Work instruction: Report back every line below that carries the word "will".

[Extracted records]
════════
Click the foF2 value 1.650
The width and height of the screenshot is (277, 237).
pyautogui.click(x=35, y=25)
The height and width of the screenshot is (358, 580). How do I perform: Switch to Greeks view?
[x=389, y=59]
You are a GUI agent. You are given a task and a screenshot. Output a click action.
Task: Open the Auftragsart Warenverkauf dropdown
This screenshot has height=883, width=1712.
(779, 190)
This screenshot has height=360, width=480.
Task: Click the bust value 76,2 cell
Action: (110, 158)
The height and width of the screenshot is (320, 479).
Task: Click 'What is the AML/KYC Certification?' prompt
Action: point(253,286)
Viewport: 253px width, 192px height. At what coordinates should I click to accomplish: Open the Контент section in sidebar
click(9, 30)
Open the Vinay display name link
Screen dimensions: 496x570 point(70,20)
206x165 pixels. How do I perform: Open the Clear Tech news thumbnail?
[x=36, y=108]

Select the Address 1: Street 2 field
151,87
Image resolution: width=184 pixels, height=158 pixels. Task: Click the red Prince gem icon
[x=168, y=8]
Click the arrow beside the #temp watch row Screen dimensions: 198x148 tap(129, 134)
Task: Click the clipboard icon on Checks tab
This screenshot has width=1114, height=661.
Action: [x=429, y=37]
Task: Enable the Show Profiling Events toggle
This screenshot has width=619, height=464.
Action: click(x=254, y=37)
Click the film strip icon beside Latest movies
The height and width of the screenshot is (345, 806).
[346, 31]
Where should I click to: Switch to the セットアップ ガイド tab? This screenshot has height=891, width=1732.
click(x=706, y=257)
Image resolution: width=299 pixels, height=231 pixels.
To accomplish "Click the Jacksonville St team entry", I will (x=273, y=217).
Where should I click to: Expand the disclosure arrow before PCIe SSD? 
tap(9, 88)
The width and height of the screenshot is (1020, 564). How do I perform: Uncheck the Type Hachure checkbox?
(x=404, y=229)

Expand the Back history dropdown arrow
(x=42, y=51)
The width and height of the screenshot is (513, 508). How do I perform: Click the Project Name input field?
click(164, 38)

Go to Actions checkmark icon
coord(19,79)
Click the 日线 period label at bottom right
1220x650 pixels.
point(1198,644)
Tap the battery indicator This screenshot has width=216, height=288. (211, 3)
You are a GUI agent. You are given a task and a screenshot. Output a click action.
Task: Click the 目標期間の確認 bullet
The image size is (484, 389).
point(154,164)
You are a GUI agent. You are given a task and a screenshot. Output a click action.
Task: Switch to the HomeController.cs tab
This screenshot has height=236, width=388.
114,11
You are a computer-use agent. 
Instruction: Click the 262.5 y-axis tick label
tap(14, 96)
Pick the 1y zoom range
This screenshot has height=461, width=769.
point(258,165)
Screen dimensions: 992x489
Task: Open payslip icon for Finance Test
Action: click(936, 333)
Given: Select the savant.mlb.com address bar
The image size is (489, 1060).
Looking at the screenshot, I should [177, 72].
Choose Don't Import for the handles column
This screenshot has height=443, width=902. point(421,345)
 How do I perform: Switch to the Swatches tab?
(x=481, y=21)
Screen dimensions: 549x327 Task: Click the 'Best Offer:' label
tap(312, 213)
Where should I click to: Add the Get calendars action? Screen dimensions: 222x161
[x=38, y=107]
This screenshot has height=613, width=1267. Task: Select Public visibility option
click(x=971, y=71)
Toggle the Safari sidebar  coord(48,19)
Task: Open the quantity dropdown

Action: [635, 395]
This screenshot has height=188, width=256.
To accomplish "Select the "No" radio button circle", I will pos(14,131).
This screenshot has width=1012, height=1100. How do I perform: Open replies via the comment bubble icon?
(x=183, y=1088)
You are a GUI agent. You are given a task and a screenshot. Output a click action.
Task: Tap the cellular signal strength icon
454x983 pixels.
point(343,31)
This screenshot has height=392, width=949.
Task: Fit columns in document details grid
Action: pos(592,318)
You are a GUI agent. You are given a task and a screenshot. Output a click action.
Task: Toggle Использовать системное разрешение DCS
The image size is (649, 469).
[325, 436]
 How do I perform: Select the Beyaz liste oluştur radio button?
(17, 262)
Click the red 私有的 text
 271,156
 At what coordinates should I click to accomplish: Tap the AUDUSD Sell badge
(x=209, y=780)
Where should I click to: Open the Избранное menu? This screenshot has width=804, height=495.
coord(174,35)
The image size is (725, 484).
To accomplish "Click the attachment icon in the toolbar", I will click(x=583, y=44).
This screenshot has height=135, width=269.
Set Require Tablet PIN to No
════════
Written response:
To accomplish "Click the Jacksonville St team entry", I will (x=273, y=217).
To accomplish "Select the "No" radio button circle", I will pos(14,131).
To accomplish "Click the attachment icon in the toolbar", I will click(x=583, y=44).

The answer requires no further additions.